1. How do you feel about Polymer Chemistry as a place to publish research on this topic?
In my mind, Polymer Chemistry is a leading polymer journal for design, synthesis, structure and property study of polymer materials. Particularly for polyimide research, novelty for chemical structure as well as excellent material property is usually required. I feel a great sense of achievement for publication of this topic on this journal.
2. What aspect of your work are you most excited about at the moment and what do you find most challenging about your research?
As a polymer chemist, I am most excited about the successful collection of the new polymer samples, after a long journey of monomer design, synthesis and polymerization. I prefer to design monomer structures with simplicity and functionality.
In my research of polyimide materials, the most challenging part is the monomer structure design, i.e. how to balance the polymerization reactivity and targeted functionality in new monomer structure. Obtaining rather high purity of new monomers is also not an easy task for this step polymerization.
3. In your opinion, what are the most important questions to be asked/answered in this field of research?

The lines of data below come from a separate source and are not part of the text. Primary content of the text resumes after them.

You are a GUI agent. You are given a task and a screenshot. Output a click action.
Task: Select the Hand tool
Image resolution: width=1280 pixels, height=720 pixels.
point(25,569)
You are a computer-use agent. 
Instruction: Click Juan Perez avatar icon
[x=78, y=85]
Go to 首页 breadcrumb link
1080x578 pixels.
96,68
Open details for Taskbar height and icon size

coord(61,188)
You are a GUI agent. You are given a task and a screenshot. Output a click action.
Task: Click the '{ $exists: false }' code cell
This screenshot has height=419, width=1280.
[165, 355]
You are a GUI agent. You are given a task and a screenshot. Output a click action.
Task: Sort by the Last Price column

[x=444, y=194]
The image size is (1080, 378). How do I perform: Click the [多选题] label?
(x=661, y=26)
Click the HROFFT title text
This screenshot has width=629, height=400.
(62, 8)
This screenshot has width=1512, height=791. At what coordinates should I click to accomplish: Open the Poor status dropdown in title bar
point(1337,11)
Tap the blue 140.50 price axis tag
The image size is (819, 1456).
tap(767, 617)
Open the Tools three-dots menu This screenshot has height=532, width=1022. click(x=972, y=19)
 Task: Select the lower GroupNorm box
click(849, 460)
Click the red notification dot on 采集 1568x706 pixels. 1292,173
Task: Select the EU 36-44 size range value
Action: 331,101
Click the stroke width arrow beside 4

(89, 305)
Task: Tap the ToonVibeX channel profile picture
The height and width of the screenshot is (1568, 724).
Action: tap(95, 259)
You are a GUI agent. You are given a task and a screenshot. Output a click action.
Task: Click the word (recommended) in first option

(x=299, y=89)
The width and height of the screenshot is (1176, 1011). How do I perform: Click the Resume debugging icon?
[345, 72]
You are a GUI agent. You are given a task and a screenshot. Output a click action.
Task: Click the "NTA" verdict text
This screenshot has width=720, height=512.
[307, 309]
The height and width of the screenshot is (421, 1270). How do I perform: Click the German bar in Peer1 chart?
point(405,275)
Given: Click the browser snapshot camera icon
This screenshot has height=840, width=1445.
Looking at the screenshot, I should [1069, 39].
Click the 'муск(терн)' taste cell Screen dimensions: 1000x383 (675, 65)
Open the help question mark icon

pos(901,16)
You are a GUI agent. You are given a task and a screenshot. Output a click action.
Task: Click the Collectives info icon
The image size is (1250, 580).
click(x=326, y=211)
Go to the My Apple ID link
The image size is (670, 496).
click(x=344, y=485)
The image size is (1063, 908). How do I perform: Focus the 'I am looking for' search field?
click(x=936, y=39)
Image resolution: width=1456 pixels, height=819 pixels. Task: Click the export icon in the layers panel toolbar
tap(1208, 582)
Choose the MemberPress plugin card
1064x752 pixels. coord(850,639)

Polyimides have great potentials for applications in microelectronic industry or flexible display technology. In my opinion, the most important question is how to integrate all the required high performances (e.g. good processibility, high transparency, low dielectric, high glass transition temperature, high thermal degradation stability) in one single material through either chemical structure or composite formulation tuning. A shortage in any important material property would prevent its practical application.
4. Can you share one piece of career-related advice or wisdom with other early career scientists?
I believe in-depth discussions with senior people in similar research area would be very helpful for seeking the entry point or inspiration of new ideas.